WORK TO COMPLETE ▸ In the records below, count every line that contains the word "arrow" and report only the total.

DATA FOR PROCESSING ▸
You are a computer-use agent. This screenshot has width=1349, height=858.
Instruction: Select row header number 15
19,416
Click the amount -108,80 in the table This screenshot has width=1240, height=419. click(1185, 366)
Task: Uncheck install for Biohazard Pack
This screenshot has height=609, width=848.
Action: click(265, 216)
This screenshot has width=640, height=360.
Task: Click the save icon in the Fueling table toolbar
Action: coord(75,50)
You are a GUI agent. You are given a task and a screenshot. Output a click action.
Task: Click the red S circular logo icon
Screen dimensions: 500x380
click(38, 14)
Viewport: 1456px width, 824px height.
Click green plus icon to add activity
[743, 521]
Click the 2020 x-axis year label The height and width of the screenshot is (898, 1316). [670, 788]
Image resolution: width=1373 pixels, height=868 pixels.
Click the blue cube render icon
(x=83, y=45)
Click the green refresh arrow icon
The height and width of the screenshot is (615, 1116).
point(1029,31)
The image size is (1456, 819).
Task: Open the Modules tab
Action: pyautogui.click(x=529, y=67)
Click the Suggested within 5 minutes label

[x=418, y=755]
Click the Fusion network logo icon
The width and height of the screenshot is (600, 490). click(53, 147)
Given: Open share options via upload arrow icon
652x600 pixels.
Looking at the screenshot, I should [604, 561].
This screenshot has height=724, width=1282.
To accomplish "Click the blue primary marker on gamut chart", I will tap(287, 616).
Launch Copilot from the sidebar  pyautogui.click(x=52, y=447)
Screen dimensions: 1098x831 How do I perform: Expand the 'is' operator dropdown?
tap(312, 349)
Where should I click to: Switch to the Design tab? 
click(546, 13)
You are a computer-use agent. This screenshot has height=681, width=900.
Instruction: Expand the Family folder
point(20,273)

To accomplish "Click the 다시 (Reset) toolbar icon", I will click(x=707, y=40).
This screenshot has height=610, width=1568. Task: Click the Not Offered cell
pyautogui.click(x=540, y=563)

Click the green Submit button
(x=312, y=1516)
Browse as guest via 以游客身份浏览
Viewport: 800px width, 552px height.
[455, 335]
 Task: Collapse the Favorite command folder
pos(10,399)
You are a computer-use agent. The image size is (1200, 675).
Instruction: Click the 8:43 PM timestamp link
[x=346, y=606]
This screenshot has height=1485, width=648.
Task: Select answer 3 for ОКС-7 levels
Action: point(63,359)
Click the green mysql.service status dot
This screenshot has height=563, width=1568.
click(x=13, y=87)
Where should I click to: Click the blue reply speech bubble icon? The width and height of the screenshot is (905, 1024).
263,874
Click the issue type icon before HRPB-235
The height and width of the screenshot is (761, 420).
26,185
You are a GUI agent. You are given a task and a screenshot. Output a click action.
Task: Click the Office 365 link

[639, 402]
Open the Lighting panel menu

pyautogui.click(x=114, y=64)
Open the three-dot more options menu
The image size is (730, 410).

EXERCISE ANSWER ▸ 2